Lucas Matías Licht (born 6 April 1981) is an Argentine professional footballer who plays for Club Atlético Villa San Carlos mainly as a left-back but also as a left winger.

Club career
Born in Rosario, Santa Fe, Licht grew up in the youth academy of Club de Gimnasia y Esgrima La Plata, starting as a midfielder and making his professional debut in 2001. For three years, Israeli club Maccabi Haifa F.C. had him on the club's transfer shortlist due to his Jewish heritage, as he would not count as a foreigner; he eventually joined Maccabi Netanya F.C. for a trial, but they decided not to offer him a contract.

After one more trial in Israel, with Hapoel Ironi Kiryat Shmona FC, Licht returned to Argentina where he played one last season with Gimnasia. In 2006's Clausura, he struck from 40 meters to score the game's only goal away against Club Atlético Independiente.

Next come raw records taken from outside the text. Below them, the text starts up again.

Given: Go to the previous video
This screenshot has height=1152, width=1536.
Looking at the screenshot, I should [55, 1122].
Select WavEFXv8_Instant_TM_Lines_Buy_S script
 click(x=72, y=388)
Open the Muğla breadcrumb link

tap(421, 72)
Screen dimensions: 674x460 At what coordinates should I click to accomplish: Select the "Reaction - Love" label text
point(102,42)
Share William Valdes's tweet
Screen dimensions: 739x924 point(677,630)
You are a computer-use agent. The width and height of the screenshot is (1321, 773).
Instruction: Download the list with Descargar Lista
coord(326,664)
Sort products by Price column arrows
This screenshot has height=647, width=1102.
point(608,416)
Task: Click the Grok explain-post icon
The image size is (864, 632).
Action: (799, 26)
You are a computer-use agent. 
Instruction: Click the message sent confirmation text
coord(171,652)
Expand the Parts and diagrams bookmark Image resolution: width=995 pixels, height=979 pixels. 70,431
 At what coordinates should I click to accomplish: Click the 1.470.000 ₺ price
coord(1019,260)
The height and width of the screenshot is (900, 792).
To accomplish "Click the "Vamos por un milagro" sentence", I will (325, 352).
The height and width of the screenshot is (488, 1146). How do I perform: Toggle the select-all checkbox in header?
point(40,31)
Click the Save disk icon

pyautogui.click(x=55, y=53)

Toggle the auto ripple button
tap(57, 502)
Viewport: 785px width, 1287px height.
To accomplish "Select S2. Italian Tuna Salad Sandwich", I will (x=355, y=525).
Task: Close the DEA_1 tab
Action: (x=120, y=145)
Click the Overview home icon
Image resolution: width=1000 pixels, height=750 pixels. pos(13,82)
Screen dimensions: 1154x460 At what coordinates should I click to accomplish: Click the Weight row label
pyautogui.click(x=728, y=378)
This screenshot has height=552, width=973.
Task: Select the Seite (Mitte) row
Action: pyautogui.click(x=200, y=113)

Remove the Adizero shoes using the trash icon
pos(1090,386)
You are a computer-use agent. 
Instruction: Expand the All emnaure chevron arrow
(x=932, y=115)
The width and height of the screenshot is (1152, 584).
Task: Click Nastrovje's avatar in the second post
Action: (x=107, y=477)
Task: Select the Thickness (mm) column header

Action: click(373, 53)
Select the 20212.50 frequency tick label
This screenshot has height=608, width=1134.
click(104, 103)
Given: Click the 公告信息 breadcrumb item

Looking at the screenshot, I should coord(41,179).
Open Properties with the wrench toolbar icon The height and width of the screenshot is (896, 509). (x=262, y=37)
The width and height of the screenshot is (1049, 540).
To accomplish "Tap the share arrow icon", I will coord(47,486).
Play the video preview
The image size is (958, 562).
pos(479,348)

On 17 July 2006, Licht joined La Liga side Getafe CF, signing a four-year contract. In his first season he only appeared in eight games as a backup to Javier Paredes but, as the latter joined Real Zaragoza, he became the undisputed starter; on 22 December 2007, he scored his first goal for the Madrid outskirts team in a 2–0 win at UD Almería, adding eight appearances in their quarter-final run in the UEFA Cup.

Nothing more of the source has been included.